Parkinson's disease gradually destroys brain cells that produce dopamine. As dopamine levels drop, symptoms increase: tremors in the arms, legs and face; periodically stiff or frozen limbs; slow movement, particularly a shuffling gait; and impaired balance and coordination.
Dr. Schneider, Professor of Pathology, Anatomy and Cell Biology and Neurology at Jefferson Medical College of Thomas Jefferson University, and movement disorder specialists Tsao-Wei Liang, M.D., Assistant Professor of Neurology, Jefferson, and Daniel Erik Kremens, M.D., J.D., Assistant Professor of Neurology, Jefferson, are spearheading a new clinical trial to test a new anti-Parkinson's drug in an attempt to decrease such off-time experiences and extend L-dopa's effectiveness.

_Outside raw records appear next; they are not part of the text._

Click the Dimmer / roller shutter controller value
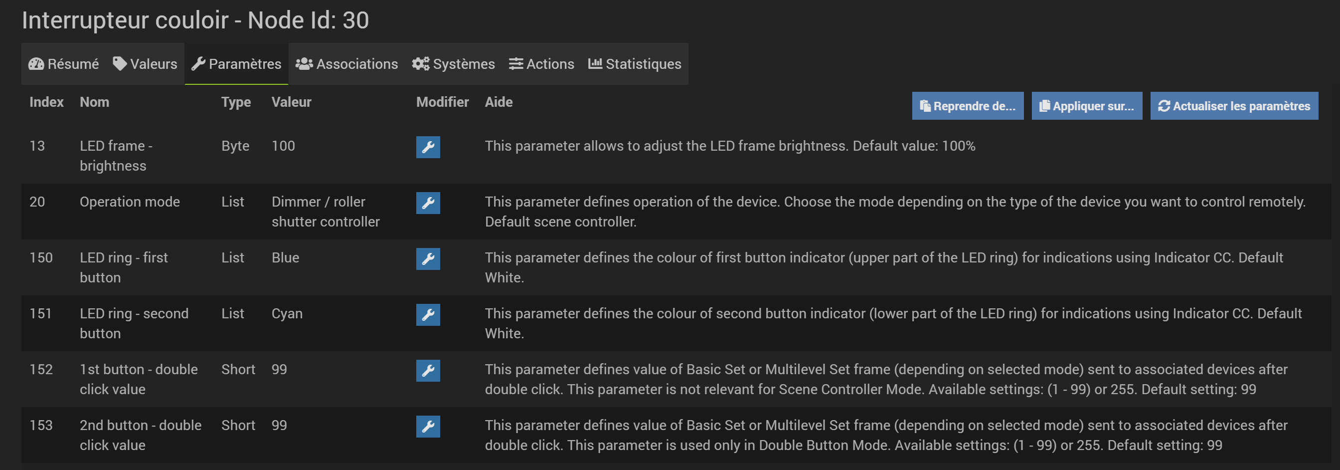Screen dimensions: 1340x470 [326, 212]

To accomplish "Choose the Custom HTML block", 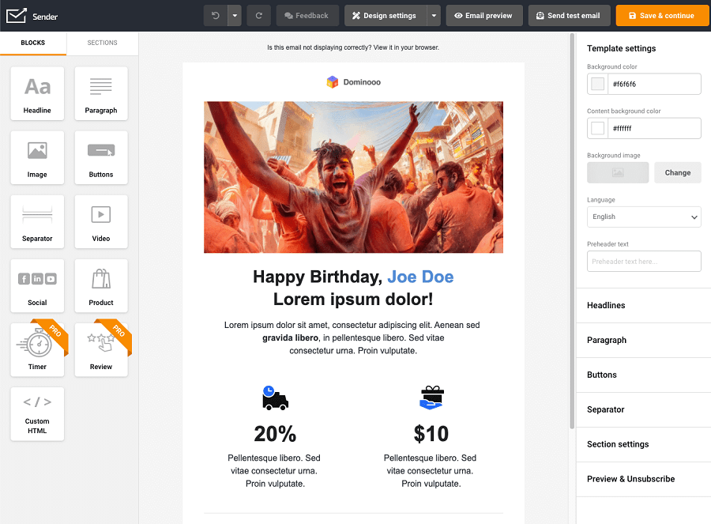I will [x=37, y=413].
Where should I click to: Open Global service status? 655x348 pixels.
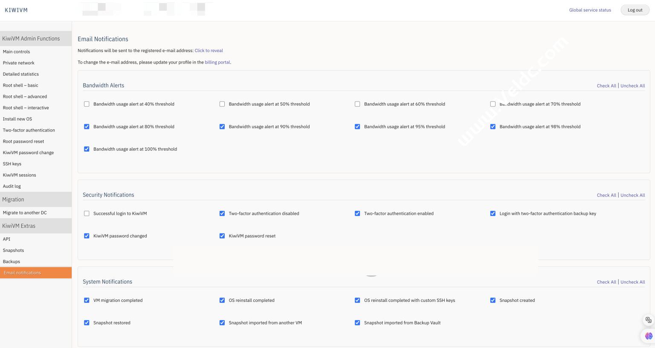point(590,10)
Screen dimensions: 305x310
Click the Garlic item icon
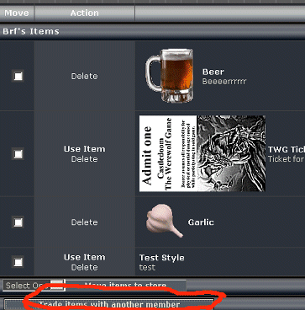coord(165,221)
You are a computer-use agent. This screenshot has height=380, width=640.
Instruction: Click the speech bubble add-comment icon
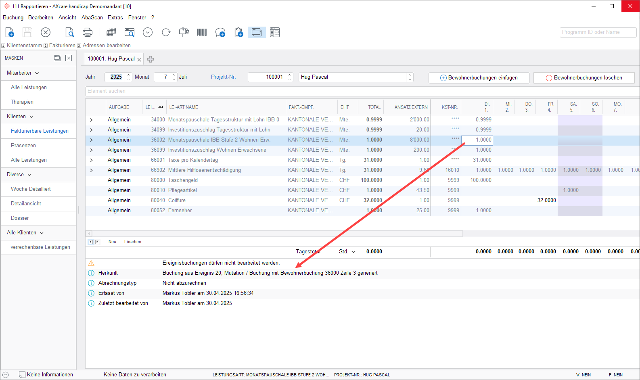click(x=220, y=32)
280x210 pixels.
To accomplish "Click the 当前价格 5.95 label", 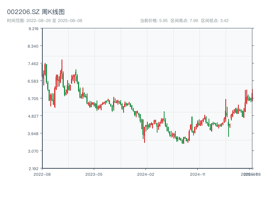I will (154, 21).
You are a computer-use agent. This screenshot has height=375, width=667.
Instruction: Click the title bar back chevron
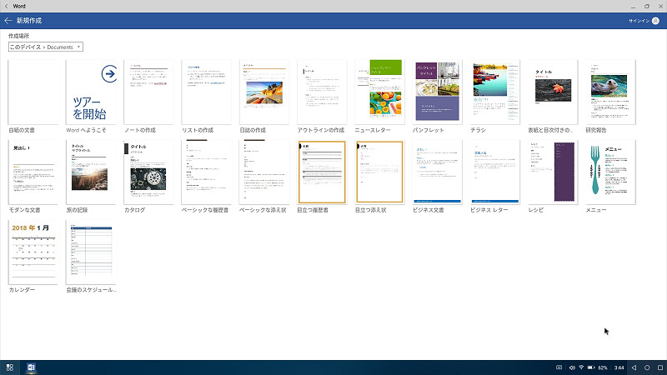[x=6, y=6]
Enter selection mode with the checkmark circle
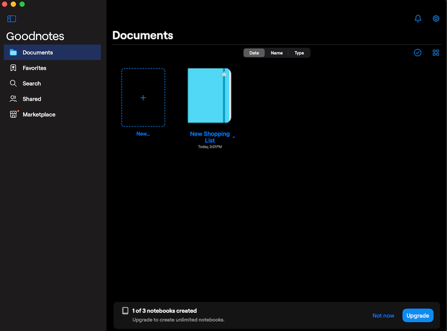Viewport: 447px width, 331px height. pos(417,52)
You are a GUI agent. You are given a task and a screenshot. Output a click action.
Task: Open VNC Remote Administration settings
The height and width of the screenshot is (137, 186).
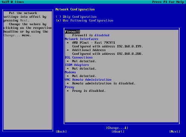coord(88,80)
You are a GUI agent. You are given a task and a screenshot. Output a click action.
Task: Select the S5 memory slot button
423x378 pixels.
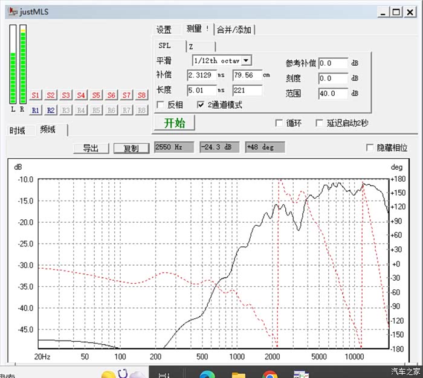(96, 95)
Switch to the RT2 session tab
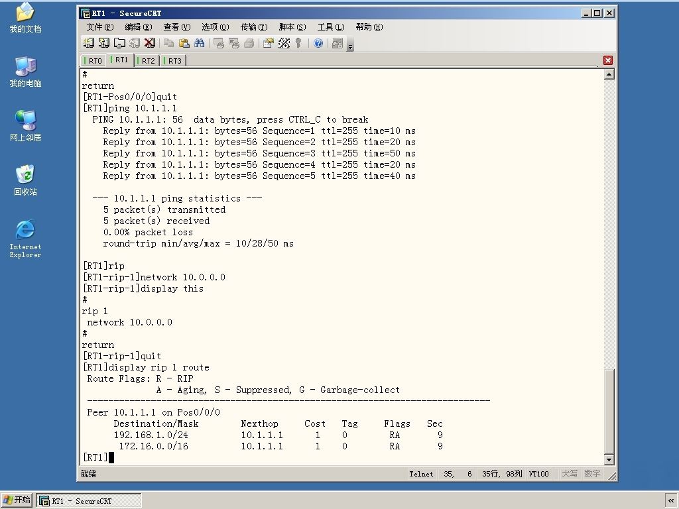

The study will evaluate whether a drug, E2007, can significantly lengthen the time that a patient's L-dopa medication is effective, reducing both the amount of off time during the day, as well as other unwanted side effects of L-dopa treatment. E2007 is non-dopaminergic drug that acts on a subclass of receptors called the AMPA receptors, which mediate fast synaptic transmission in the central nervous system.